# Partridge party



## tigerpincer (Dec 5, 2009)

Needed to make a work trip to the lands northward. Figured I'd take the dogs, gear and an extra day to try and crash a partridge family Christmas party. 
The attendance at this years party looked to be down a tad but twas a hoot crashing it just the same. 
First bird in the bag was a Chukar. Denver slammed a solid point at the edge of some cliffs and cedar trees. Several birds flushed but only had one decent shot as birds darted in and about the cedars. A steep slippery climb later ole Ruger slammed a beautiful point. I moved in and enjoyed a 25 yard flush. The covey of 20 or so huns rose together in a tight formation. Picked out a bird towards the front of the covey and squeezed the trigger. Hit 3 birds with 1 shot. Followed up with a second shot but was behind the trailing bird. I've hit 2 huns with 1 shot before but a triple with 1 shot is a first.
It was super cold with a high in the low teens and about 6" of fresh powder making treacherous footing. I cant remember the last time I fell so many times on a hunt. Sure glad the hotel room had a hot tub.


----------



## CPAjeff (Dec 20, 2014)

Awesome job!


----------



## Ducksanddogs (Oct 9, 2016)

Looks like a good time


----------



## hawglips (Aug 23, 2013)

Awesome!


----------



## one4fishing (Jul 2, 2015)

A triple! Sweet


----------



## AF CYN (Mar 19, 2009)

I really like the picture of the three huns on the shotgun. How did your dogs handle the triple retrieve?


----------



## tigerpincer (Dec 5, 2009)

AF CYN said:


> I really like the picture of the three huns on the shotgun. How did your dogs handle the triple retrieve?

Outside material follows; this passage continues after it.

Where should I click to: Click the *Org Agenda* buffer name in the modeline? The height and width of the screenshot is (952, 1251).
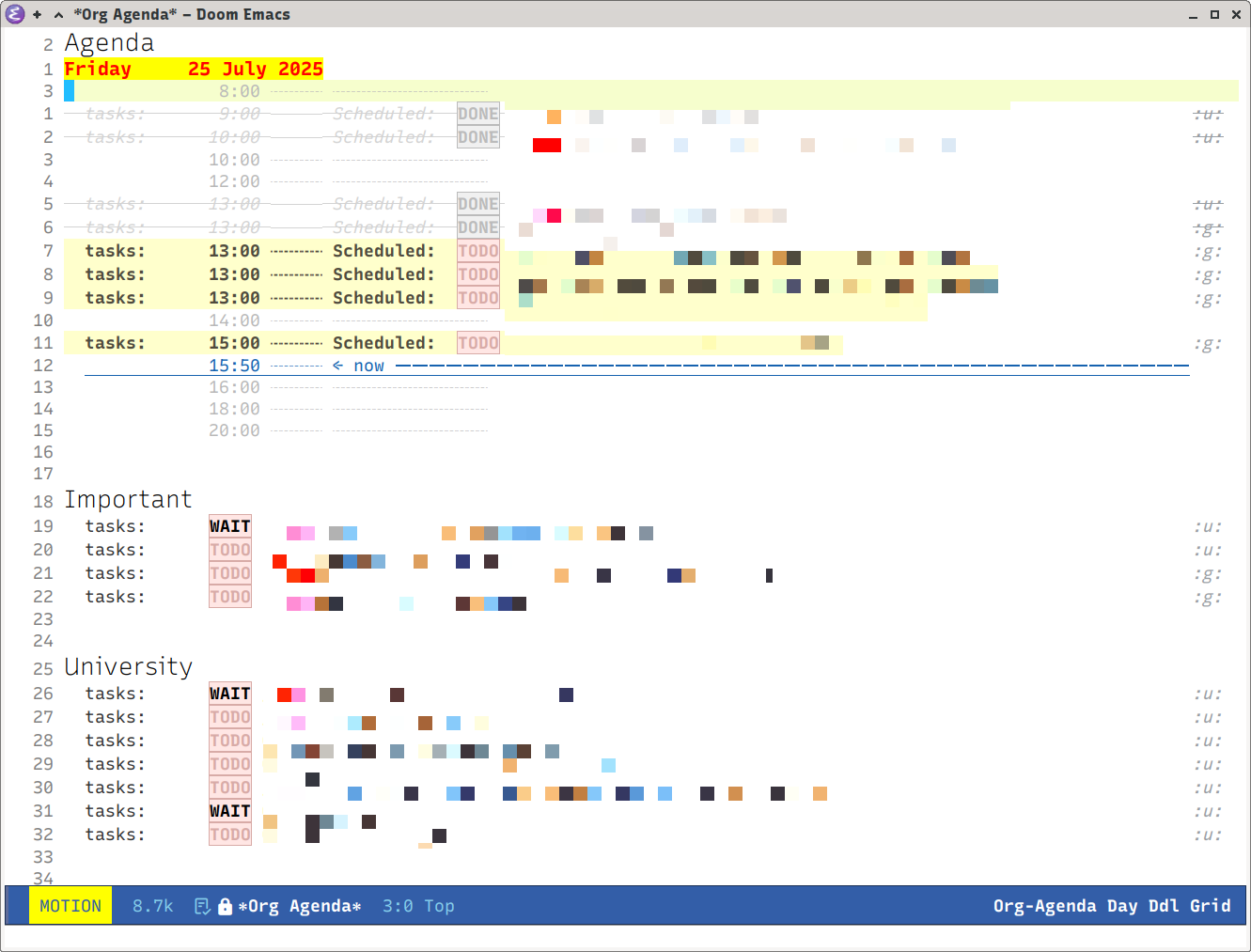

Ruger(the white dog) picked yo the firs bird as he was the dog that pointed the covey. Denver was on the other side of the ridge. He ran over when hearing the shot and did like he usually does to Ruger and took the bird from him. The other two birds I spotted. After placing the 1st bir in my game bag I turned to tell the dogs dead bird. Just then I saw one of the birds fluttering in the snow. It buried itself into the 8" deep snow. If I hadn't seen exactly where it buried itself we probably wouldnt have found it. I ran over and dug it out myself. The 3rd bird appeared just as I had nabbed the 2nd. It started trying to flutter off. Ruger darted off after it. He missed on his first attempt to grab it and over shot it. By the time Ruger had turned back around that bird had buried itself in the snow. This one I let Ruger try to locate. He stood over where the bird was hiding and pointed. I than went ahead and dug the bird out.

Haha, might a been a longer story than you thought you were gonna get.


----------



## richard rouleau (Apr 12, 2008)

Congrats on the triple


----------